◆ Passage for review
It's really something.
It's really something that was very upsetting.
Yeah.
So I think both of those made it totally clear
that that wasn't what we were doing.
And for you to have gone and done all this research
to actually get this diagnosis,
it's like you put your trust in this person
who helped you discover this thing.
And then the trust that they have
in the next doctor and the next doctor, it was a really hard thing
for you to have to manage emotionally
saying to your first doctor,
I don't know if the surgeon is really it,
because it's like, there's this human thing that happens
that if people are non-confrontational,
if people just kind of wanna go with the flow,
get the cancer out as fast as possible. Like these things are so important.
I just want to say how brave it was of you to advocate for yourself.
And granted you had people like us and we had people in the wings helping us
manage this. This is not just cause we thought of this idea.
We had people we were talking to.
I just want to say that because I think that there are a lot of people listening to this that might relate to some circumstance that
they're just going to like, well, this is what the doctor says and the doctors know
everything. And it's like, you got to feel good and strong and that your doctor has your
back.
And to preface all of this by saying, it's not what we discovered is it's not like when you get your car fixed.
In general, there's a way that if you take your car to any place, they're going to fix
your carburetor in the same way, right?
There's some kind of manual and they all just try to stick to the best recent carburetor
situation.
That is not how this works.
We were stunned. Every single surgeon had an absolutely different...
Approach.
Belief in what was best.
Approach, sometimes drastically different,
sometimes contradicting each other.
So that's the terror of this,
is you have to decide who you believe the most.
You're not just finding the best.
Yes, although it becomes a Venn diagram, right?
And you might have one that the circle is like not even on the page, you know? But when
I started to have a lot of confidence is when the circles overlapped in the middle in like
the core things I cared about. And then you can make like, I ended up just making a chart.
Here are the key differentiators between these two surgeons that I have narrowed it down to,
and here's the three things that differentiates them.
Do I care about these things?
Asking the oncologist what they thought
about these three things,
and then ending up with the person that you end up with.
So, I mean, but I will say I was very nervous
about asking for a second opinion,
which I'm embarrassed by how nervous I was. That is not my view of myself, but I'm saying it honestly to
say that like, if I was super nervous and embarrassed, I got to think a lot of people
might be just frozen with the idea of doing that. And I have to say that it was received so
idea of doing that. And I have to say that it was received so graciously.
Yes.
I was almost like, Oh wait, they're just waiting for you to say this.
They know that this is the best thing.
All the doctors know that if it were them or someone they love, they would
absolutely be doing a second opinion. So when you ask for it, they're like, good call.
You're one of the smart ones.
There was no balking.
And if there were to have been some kind of reluctance
to allow you to do that,
then that should be a key indicator for you.

◆ Extracted data
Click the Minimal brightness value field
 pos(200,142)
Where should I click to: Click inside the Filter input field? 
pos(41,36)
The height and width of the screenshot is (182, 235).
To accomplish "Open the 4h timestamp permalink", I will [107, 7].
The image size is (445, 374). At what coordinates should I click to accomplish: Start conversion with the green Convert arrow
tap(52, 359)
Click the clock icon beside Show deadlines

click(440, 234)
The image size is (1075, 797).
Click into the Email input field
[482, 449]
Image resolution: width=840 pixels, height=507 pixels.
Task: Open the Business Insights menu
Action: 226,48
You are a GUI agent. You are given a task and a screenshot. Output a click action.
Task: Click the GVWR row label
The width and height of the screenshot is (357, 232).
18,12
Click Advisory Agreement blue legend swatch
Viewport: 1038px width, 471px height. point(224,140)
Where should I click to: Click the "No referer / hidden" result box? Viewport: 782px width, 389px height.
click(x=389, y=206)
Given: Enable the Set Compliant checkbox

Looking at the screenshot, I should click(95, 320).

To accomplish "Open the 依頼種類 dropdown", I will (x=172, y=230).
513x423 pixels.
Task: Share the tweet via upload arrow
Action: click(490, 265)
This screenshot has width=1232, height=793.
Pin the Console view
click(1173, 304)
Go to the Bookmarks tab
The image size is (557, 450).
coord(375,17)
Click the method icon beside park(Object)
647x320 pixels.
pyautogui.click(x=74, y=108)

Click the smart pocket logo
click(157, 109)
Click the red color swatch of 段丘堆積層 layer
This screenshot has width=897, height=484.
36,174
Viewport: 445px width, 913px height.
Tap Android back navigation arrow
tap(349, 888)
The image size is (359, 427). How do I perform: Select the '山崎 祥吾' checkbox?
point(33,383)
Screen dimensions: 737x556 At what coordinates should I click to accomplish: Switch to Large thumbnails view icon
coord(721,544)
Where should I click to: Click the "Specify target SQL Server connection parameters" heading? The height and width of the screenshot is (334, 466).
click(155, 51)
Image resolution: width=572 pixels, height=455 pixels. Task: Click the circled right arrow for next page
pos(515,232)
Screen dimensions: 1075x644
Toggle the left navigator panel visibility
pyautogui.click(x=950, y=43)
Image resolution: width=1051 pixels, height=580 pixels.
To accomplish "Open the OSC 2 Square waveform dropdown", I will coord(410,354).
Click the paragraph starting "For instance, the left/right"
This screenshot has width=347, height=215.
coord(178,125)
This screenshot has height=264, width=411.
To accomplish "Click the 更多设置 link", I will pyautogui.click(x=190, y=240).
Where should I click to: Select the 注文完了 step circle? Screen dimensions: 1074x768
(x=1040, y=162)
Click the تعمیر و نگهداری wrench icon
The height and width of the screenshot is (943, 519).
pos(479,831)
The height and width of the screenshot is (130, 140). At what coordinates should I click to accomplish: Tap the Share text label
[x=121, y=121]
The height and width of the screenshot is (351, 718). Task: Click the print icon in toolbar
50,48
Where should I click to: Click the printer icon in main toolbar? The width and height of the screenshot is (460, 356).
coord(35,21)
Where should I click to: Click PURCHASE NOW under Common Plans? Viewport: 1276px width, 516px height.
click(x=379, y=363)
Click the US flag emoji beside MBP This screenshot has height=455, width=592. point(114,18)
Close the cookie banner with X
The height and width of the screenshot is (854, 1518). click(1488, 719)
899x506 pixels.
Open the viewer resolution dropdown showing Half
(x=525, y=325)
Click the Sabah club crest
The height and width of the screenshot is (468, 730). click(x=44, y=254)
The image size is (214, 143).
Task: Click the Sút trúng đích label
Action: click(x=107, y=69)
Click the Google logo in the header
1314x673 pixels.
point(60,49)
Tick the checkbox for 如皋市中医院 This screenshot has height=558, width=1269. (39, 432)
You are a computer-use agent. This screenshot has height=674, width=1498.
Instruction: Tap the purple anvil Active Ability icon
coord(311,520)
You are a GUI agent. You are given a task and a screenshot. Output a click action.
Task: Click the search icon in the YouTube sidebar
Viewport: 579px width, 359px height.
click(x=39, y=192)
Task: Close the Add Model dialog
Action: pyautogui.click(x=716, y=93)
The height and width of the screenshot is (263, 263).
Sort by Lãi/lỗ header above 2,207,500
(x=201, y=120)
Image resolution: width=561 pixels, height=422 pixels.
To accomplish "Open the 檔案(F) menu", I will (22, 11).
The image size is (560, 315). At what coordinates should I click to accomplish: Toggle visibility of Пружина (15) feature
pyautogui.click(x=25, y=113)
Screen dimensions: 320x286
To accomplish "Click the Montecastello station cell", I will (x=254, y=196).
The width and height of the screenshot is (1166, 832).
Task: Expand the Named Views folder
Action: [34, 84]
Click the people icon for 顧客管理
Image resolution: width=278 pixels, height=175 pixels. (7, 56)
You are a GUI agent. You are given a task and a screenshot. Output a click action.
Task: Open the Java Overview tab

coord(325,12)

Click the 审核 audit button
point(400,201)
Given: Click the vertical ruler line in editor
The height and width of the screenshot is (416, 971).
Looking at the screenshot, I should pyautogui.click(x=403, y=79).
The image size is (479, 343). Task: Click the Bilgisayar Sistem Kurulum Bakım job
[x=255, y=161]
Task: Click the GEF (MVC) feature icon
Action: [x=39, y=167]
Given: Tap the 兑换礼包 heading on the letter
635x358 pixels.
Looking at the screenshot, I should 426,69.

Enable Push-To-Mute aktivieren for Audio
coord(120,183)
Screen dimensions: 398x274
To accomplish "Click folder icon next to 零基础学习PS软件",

◆ What this exercise asks
1. Answer these about the conversation on getting a second opinion:
(a) What everyday job do the speakers say choosing a surgeon is not like?
(b) What did the speaker end up making to compare the two surgeons she had narrowed it down to?
(c) According to the speaker, what do all the doctors know they would do if it were them or someone they love?
2. Write what comes next in the conversation about getting a second opinion, picking up after its final sentence.
The lines that come after the conversation are separate material.

◆ Responses in order
1.
(a) Getting your car fixed.
(b) A chart.
(c) They would absolutely get a second opinion.

2.
Don't do it.
Yep.
So when I wrote, I actually like,
I wrote something that was basically like, so if you're nervous about doing it, you can write it something like this, but that was basically like,
so if you're nervous about doing it,
you can write it something like this,
but it was basically like,
I really hope you won't take this anything other
than what I feel like I need to do
for what is to me a very scary time,
but I am going to request files for a second opinion
as I learn more about this and the surgeries
and reconstruction and all of it,
it feels like a very big deal.
And I have always advised everyone I know
to in cases of big deals, get a second opinion.
So I'm very, very grateful.
And I just feel like it's the right thing to do.
So I wanted to make sure you knew that
when you saw my request in the chart for all my files,
so you would know the context. So thank you so much.
I did it like that and they were like, absolutely, of course.
I totally support second opinions. You need to do this.
So then you just write to all your doctors and say,
I need all of my files sent to this person, the new person that you're trying to get.
Yeah, the second opinion or you're trying to get. Yeah.
The second opinion or third opinion or fourth opinion. Right.
Exactly.
So that is the number one thing I would say you need to do.
Bring people who have emotional sturdiness to the appointment with you, who
have the capacity to not be so overwhelmed by their fear for you
that they can retain a margin to maybe think
a little higher up, not in the weeds of it.
So you bring people to help support you emotionally,
to write everything down.
You also in the appointments record them
on a audio on your phone. What's
the app called? Voice memo app. Yep. The voice memo app. And like no one had any feelings
about that. It was like you were recording on a voice memo app so that we can remember
the things you say. Because as much as you have the person writing everything down, you
will forget things.
We had to go back and listen a lot and somebody actually told us that 50% of what's said in a doctor's meeting is missed.
And the three of us would come out and be like, I remember it this way. No, I remember it this way.
You're putting your particular spin in your head on everything that you hear.
So it's really important to have that. So when you go into your appointments, emotional support person,
person who's writing things down,
one of those people has to have enough bandwidth
to be able to take a step back.
You also record everything.
And then if you record everything,
if you don't have somebody there,
because now I'm just thinking like,
oh my God, people who don't have somebody with them.
The voice memo can help that because if you're alone
and you go into these meetings,
you're gonna be a certain person in that waiting room.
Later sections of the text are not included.